Lot 76
  • 76

FRANCESCO GUARDI | A View of la Porta del Dolo on the Brenta Canal

Estimate
200,000 - 300,000 USD
Log in to view results
bidding is closed

Description

  • Francesco Guardi
  • A View of la Porta del Dolo on the Brenta Canal
  • oil on panel
  • 17 3/8  by 12 5/8  in.; 44 by 32 cm.

Provenance

Probably acquired by Abdy in Paris (according to a label on the reverse);
With Agnew's, London;
Mabel G. Deakin (1892-1977);
Sold by her descendants, London, Sotheby's, 6 July 2016, lot 34 (for £269,000);
There acquired. 

Literature

A. Morassi, Guardi, Antonio e Francesco Guardi, vol. I, Milan 1973, p. 436, cat. no. 676, reproduced vol. II, fig. 634;
A. Morassi, Guardi I dipinti, Milan 1993, vol. I, pp. 254, 436, cat. no. 676, reproduced vol. II, fig. 634.

Condition

The following condition report has been provided by Simon Parkes of Simon Parkes Art Conservation, Inc. 502 East 74th St. New York, NY 212-734-3920, simonparkes@msn.com, an independent restorer who is not an employee of Sotheby's. This work on a heavy panel is in lovely condition. The panel is very slightly curved from left to right. There appears to be an original join in the wood running down the left side of the composition, but this has never broken or become unstable.
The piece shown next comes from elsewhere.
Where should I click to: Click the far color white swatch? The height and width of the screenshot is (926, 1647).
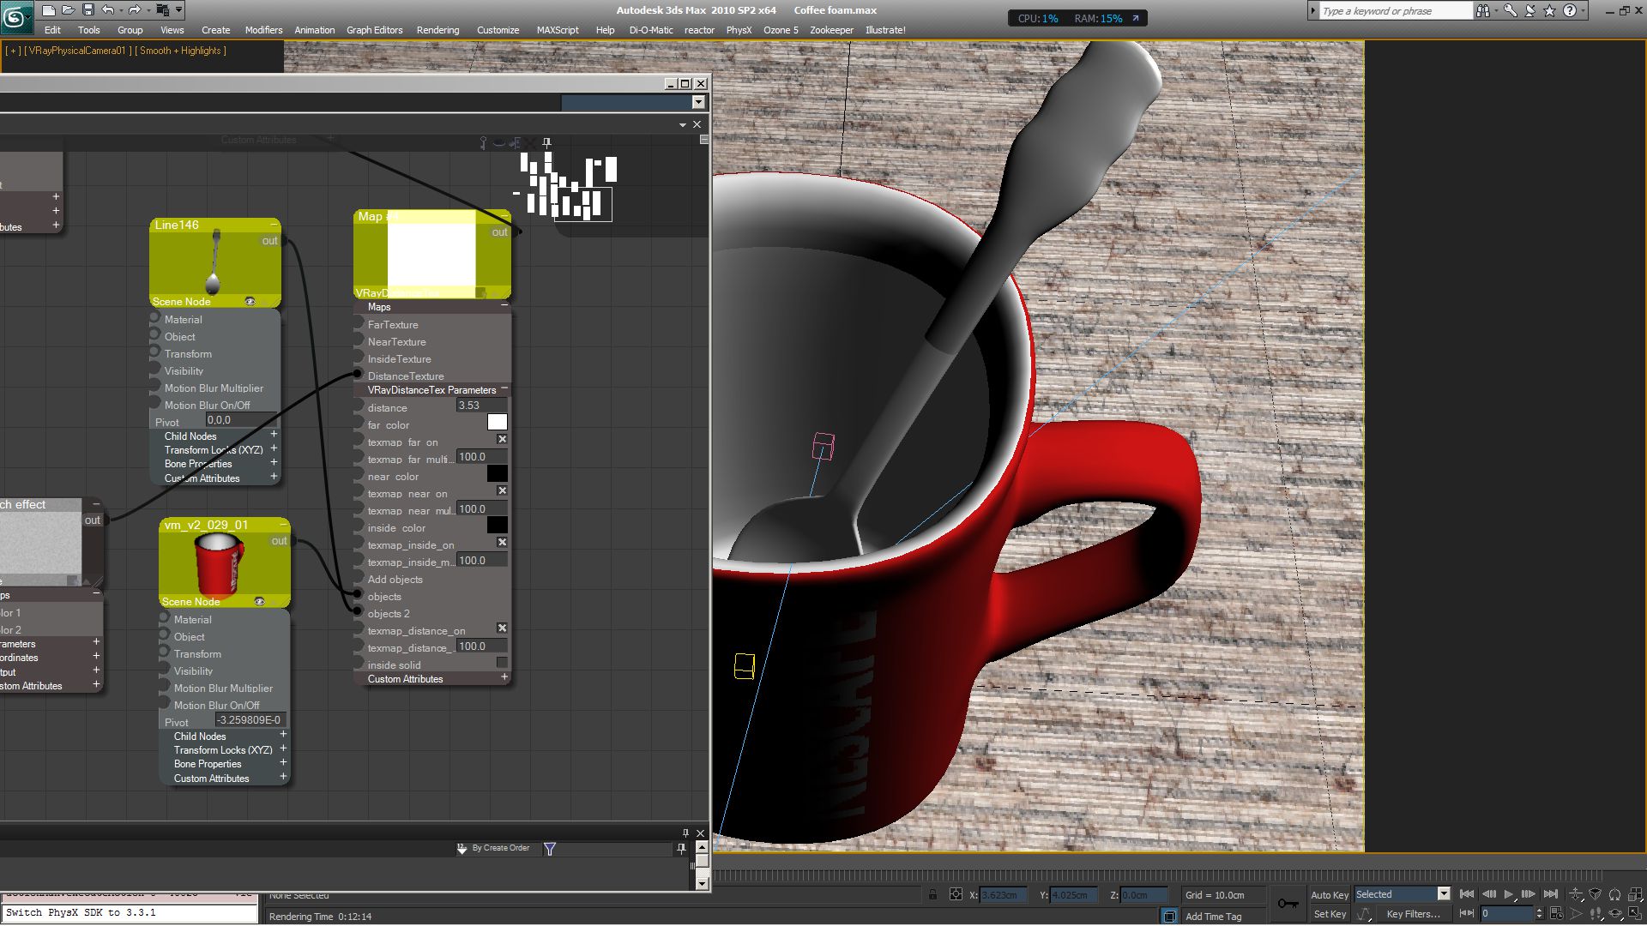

The paint layer is in beautiful state. There is no sign of the dark red ground color or any abrasion throughout the architecture or figures. Under ultraviolet light, one can faintly see a few small retouches in the upper center of the sky and in a few other spots in the sky, which mainly address some pentimenti around the profiles of the buildings. There are also some retouches in the darkest colors in the lower left and lower right corners.
"This lot is offered for sale subject to Sotheby's Conditions of Business, which are available on request and printed in Sotheby's sale catalogues. The independent reports contained in this document are provided for prospective bidders' information only and without warranty by Sotheby's or the Seller."

Catalogue Note

Guardi painted this view on at least six occasions, two in a horizontal format and four vertical, and so it was clearly of some importance to him. It represents the busy Brenta canal, traversed by a narrow arched bridge, running through the town of Dolo. For visitors to Venice coming from the north down the villa-lined Brenta canal, Dolo was probably their last stopping point on the terra firma before their arrival at La Serenissima. Guardi also painted several panoramas of the town of Dolo and the Brenta, the best of which is that recorded in the Worms collection, Paris.1 The view has been identified as the Porta del Dolo thanks to an inscription, which Morassi suspects is by the artist himself, on a drawing of the subject in the Museo Correr in Venice (fig. 1): ‘veduta della Porta del Dolo per andar a Padova’.2 The drawing corresponds precisely to the horizontal painting of the subject in a private collection, London. The other horizontal painted version is recorded by Morassi as in the collection of E. Assheton-Bennett, while the three other vertical versions are those in the Gulbenkian Foundation, Lisbon; the National Gallery of Victoria, Melbourne; and a painting formerly in the collection of Baron Henri de Rothschild, Paris.4 The present version, comfortably the largest of the six, is particularly animated, with a large number of rapidly-painted figures on and around the bridge and at work on a barge beneath it. It is unusually colourful too, Guardi adding accents of red, yellow and blue to the staffage and, though lit from the same angle as the other versions, the lighting is rather more dramatic here, resulting in a greater contrast between sky and foreground.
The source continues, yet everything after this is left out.